Task objective:
Convert the records below into a Markdown table with the columns "Row" and "Line", giving each non-blank line its own numbered row and omitting blank lines.

Stored items
..............................

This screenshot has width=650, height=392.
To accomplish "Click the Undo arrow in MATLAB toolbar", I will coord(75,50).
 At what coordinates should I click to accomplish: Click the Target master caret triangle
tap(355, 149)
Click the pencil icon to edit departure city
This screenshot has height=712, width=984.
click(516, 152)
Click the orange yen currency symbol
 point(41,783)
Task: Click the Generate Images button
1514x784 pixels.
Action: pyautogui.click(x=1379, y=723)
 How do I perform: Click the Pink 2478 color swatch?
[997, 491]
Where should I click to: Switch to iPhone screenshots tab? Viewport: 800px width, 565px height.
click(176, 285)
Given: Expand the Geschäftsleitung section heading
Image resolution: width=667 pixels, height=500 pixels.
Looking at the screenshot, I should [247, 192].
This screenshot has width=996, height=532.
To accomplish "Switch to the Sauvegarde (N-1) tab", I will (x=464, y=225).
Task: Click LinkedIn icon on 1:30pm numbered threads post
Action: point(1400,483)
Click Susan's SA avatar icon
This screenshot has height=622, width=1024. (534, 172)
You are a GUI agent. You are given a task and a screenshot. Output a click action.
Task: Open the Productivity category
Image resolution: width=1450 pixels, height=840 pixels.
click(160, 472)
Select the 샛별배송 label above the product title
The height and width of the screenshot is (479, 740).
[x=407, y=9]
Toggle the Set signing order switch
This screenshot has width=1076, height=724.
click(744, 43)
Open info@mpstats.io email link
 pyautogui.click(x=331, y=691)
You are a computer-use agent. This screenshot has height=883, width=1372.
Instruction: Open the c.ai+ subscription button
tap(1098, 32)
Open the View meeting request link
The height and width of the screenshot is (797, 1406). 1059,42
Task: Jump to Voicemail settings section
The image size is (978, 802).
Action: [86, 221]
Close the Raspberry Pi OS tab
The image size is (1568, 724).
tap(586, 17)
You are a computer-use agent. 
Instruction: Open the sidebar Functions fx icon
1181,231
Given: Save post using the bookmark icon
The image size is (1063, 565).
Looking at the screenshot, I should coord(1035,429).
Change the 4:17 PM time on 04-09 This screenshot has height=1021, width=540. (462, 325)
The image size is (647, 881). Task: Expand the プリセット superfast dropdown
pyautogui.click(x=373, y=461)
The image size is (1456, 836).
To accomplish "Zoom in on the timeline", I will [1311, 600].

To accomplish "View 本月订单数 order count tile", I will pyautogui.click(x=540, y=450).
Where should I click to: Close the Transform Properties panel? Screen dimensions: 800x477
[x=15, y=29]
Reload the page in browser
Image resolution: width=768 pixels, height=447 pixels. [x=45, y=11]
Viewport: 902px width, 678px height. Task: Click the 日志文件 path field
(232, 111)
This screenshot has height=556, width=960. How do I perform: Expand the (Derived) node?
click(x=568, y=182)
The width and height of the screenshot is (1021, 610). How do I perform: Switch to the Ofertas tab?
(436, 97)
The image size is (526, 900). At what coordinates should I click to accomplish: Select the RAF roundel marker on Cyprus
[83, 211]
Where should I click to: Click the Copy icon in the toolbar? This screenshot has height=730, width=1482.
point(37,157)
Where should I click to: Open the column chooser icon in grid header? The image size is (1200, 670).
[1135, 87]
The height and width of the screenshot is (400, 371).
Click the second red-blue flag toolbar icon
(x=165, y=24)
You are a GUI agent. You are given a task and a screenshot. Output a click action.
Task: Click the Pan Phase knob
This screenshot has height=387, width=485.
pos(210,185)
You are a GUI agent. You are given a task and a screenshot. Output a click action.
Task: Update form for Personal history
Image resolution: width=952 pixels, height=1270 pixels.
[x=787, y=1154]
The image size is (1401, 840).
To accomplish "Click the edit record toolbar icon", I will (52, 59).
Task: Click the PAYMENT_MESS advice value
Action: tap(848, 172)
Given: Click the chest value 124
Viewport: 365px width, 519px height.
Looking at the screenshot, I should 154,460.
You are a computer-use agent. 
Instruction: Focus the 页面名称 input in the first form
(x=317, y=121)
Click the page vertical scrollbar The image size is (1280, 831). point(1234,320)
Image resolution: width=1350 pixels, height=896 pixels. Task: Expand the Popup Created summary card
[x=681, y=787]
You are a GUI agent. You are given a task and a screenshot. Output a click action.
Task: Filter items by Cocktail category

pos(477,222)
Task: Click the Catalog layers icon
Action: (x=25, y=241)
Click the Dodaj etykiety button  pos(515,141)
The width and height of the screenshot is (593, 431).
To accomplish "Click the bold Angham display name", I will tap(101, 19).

..............................

Response for this exercise:
| Row | Line |
|---|---|
| 1 | This screenshot has width=650, height=392. |
| 2 | To accomplish "Click the Undo arrow in MATLAB toolbar", I will coord(75,50). |
| 3 |  At what coordinates should I click to accomplish: Click the Target master caret triangle |
| 4 | tap(355, 149) |
| 5 | Click the pencil icon to edit departure city |
| 6 | This screenshot has height=712, width=984. |
| 7 | click(516, 152) |
| 8 | Click the orange yen currency symbol |
| 9 |  point(41,783) |
| 10 | Task: Click the Generate Images button |
| 11 | 1514x784 pixels. |
| 12 | Action: pyautogui.click(x=1379, y=723) |
| 13 |  How do I perform: Click the Pink 2478 color swatch? |
| 14 | [997, 491] |
| 15 | Where should I click to: Switch to iPhone screenshots tab? Viewport: 800px width, 565px height. |
| 16 | click(176, 285) |
| 17 | Given: Expand the Geschäftsleitung section heading |
| 18 | Image resolution: width=667 pixels, height=500 pixels. |
| 19 | Looking at the screenshot, I should [247, 192]. |
| 20 | This screenshot has width=996, height=532. |
| 21 | To accomplish "Switch to the Sauvegarde (N-1) tab", I will (x=464, y=225). |
| 22 | Task: Click LinkedIn icon on 1:30pm numbered threads post |
| 23 | Action: point(1400,483) |
| 24 | Click Susan's SA avatar icon |
| 25 | This screenshot has height=622, width=1024. (534, 172) |
| 26 | You are a GUI agent. You are given a task and a screenshot. Output a click action. |
| 27 | Task: Open the Productivity category |
| 28 | Image resolution: width=1450 pixels, height=840 pixels. |
| 29 | click(160, 472) |
| 30 | Select the 샛별배송 label above the product title |
| 31 | The height and width of the screenshot is (479, 740). |
| 32 | [x=407, y=9] |
| 33 | Toggle the Set signing order switch |
| 34 | This screenshot has width=1076, height=724. |
| 35 | click(744, 43) |
| 36 | Open info@mpstats.io email link |
| 37 |  pyautogui.click(x=331, y=691) |
| 38 | You are a computer-use agent. This screenshot has height=883, width=1372. |
| 39 | Instruction: Open the c.ai+ subscription button |
| 40 | tap(1098, 32) |
| 41 | Open the View meeting request link |
| 42 | The height and width of the screenshot is (797, 1406). 1059,42 |
| 43 | Task: Jump to Voicemail settings section |
| 44 | The image size is (978, 802). |
| 45 | Action: [86, 221] |
| 46 | Close the Raspberry Pi OS tab |
| 47 | The image size is (1568, 724). |
| 48 | tap(586, 17) |
| 49 | You are a computer-use agent.  |
| 50 | Instruction: Open the sidebar Functions fx icon |
| 51 | 1181,231 |
| 52 | Given: Save post using the bookmark icon |
| 53 | The image size is (1063, 565). |
| 54 | Looking at the screenshot, I should coord(1035,429). |
| 55 | Change the 4:17 PM time on 04-09 This screenshot has height=1021, width=540. (462, 325) |
| 56 | The image size is (647, 881). Task: Expand the プリセット superfast dropdown |
| 57 | pyautogui.click(x=373, y=461) |
| 58 | The image size is (1456, 836). |
| 59 | To accomplish "Zoom in on the timeline", I will [1311, 600]. |
| 60 | To accomplish "View 本月订单数 order count tile", I will pyautogui.click(x=540, y=450). |
| 61 | Where should I click to: Close the Transform Properties panel? Screen dimensions: 800x477 |
| 62 | [x=15, y=29] |
| 63 | Reload the page in browser |
| 64 | Image resolution: width=768 pixels, height=447 pixels. [x=45, y=11] |
| 65 | Viewport: 902px width, 678px height. Task: Click the 日志文件 path field |
| 66 | (232, 111) |
| 67 | This screenshot has height=556, width=960. How do I perform: Expand the (Derived) node? |
| 68 | click(x=568, y=182) |
| 69 | The width and height of the screenshot is (1021, 610). How do I perform: Switch to the Ofertas tab? |
| 70 | (436, 97) |
| 71 | The image size is (526, 900). At what coordinates should I click to accomplish: Select the RAF roundel marker on Cyprus |
| 72 | [83, 211] |
| 73 | Where should I click to: Click the Copy icon in the toolbar? This screenshot has height=730, width=1482. |
| 74 | point(37,157) |
| 75 | Where should I click to: Open the column chooser icon in grid header? The image size is (1200, 670). |
| 76 | [1135, 87] |
| 77 | The height and width of the screenshot is (400, 371). |
| 78 | Click the second red-blue flag toolbar icon |
| 79 | (x=165, y=24) |
| 80 | You are a GUI agent. You are given a task and a screenshot. Output a click action. |
| 81 | Task: Click the Pan Phase knob |
| 82 | This screenshot has height=387, width=485. |
| 83 | pos(210,185) |
| 84 | You are a GUI agent. You are given a task and a screenshot. Output a click action. |
| 85 | Task: Update form for Personal history |
| 86 | Image resolution: width=952 pixels, height=1270 pixels. |
| 87 | [x=787, y=1154] |
| 88 | The image size is (1401, 840). |
| 89 | To accomplish "Click the edit record toolbar icon", I will (52, 59). |
| 90 | Task: Click the PAYMENT_MESS advice value |
| 91 | Action: tap(848, 172) |
| 92 | Given: Click the chest value 124 |
| 93 | Viewport: 365px width, 519px height. |
| 94 | Looking at the screenshot, I should 154,460. |
| 95 | You are a computer-use agent.  |
| 96 | Instruction: Focus the 页面名称 input in the first form |
| 97 | (x=317, y=121) |
| 98 | Click the page vertical scrollbar The image size is (1280, 831). point(1234,320) |
| 99 | Image resolution: width=1350 pixels, height=896 pixels. Task: Expand the Popup Created summary card |
| 100 | [x=681, y=787] |
| 101 | You are a GUI agent. You are given a task and a screenshot. Output a click action. |
| 102 | Task: Filter items by Cocktail category |
| 103 | pos(477,222) |
| 104 | Task: Click the Catalog layers icon |
| 105 | Action: (x=25, y=241) |
| 106 | Click the Dodaj etykiety button  pos(515,141) |
| 107 | The width and height of the screenshot is (593, 431). |
| 108 | To accomplish "Click the bold Angham display name", I will tap(101, 19). |